采用上述方法得到的维生素b2的发酵效价为29.23g/l。
实施例3
一种高密度发酵维生素b2的方法,以枯草芽孢杆菌为发酵菌株,通过高密度发酵工艺,提高维生素b2的发酵水平,包括以下步骤:
1)取新鲜活化的枯草芽孢杆菌斜面菌种,接种于已灭菌装有种子培养基的种子罐中,在37~40℃、120~140rpm下,好氧培养15~18h,得到种子培养液;种子培养基的组成为:蔗糖22g/l,硝酸钠10g/l,硝酸铵7g/l,七水硫酸镁1g/l,磷酸二氢钾1.2g/l,磷酸氢二钾2.5g/l,酵母抽提物5g/l,氯化亚铁3g/l,硫酸锌2g/l,氯化锰3g/l,ph为6.7~6.9;
2)将种子培养液移入装有发酵培养基、消泡剂和葡萄糖液的发酵罐中开始发酵,消泡剂的用量为发酵罐中总物料的0.02wt%,发酵培养基的组成为:蔗糖120g/l,酵母抽提物14g/l,硝酸钠10g/l,硝酸铵7g/l,磷酸二氢钾7g/l,磷酸氢二钾3g/l,硫酸镁4g/l,氯化亚铁2g/l,硫酸锌3g/l,氯化锰4g/l,甜菜碱1g/l,ph为6.8~7.0,初始葡萄糖的浓度为25g/l;
发酵分为两阶段进行,第一阶段中,保持发酵温度为38~40℃,以液氨调节ph为6.9~7.1,控制通气比为1︰0.8,使溶氧量达到20~30%,发酵10小时使葡萄糖消耗完,继续发酵2小时;第二阶段中,保持发酵温度为37~39℃,调节ph为7.0~7.2,控制通气比为1:1.2,控制溶氧量在25~30%,补加灭菌葡萄糖液,发酵的0-20小时,控制葡萄糖的浓度为8-10g/l,发酵的21-40小时,控制葡萄糖的浓度为3-6g/l,直至菌株衰老,补加的葡萄糖消耗完,终止发酵;发酵过程中,以无菌水补充蒸发的水量,并保持发酵罐罐压为0.03mpa;
3)步骤2)得到的发酵液进入提取工序提取核黄素。
其中,采用的枯草芽孢杆菌斜面菌种由以下方法制得:将枯草芽孢杆菌原始菌株的菌液在无菌条件下进行紫外诱变,得到紫外诱变菌株,再用甲基磺酸乙酯进行化学诱变,得到复合诱变菌株;然后将复合诱变菌株依次接种到代谢底物类似物8-氮鸟嘌呤、8-氮杂腺嘌呤、6-氮杂胸腺嘧啶、6-巯基鸟嘌呤、dl-蛋氨酸亚砜、玫瑰黄素的基本培养基中进行培养驯化,制得抗性突变株;将处理过的菌株接种到营养培养基中进行培养,得到的营养培养物再接种到菌株发酵培养基中进行培养,筛选出生产维生素b2最高的菌株。

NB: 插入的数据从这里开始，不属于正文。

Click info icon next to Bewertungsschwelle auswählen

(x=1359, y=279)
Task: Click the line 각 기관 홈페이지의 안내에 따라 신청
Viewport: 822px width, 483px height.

采用上述方法得到的维生素b2的发酵效价为27.35g/l。
以上已经描述了本发明的实施例,上述说明是示例性的,并非穷尽性的,并且也不限于所披露的实施例。在不偏离所说明实施例的范围和精神的情况下,对于本技术领域的普通技术人员来说许多修改和变更都是显而易见的。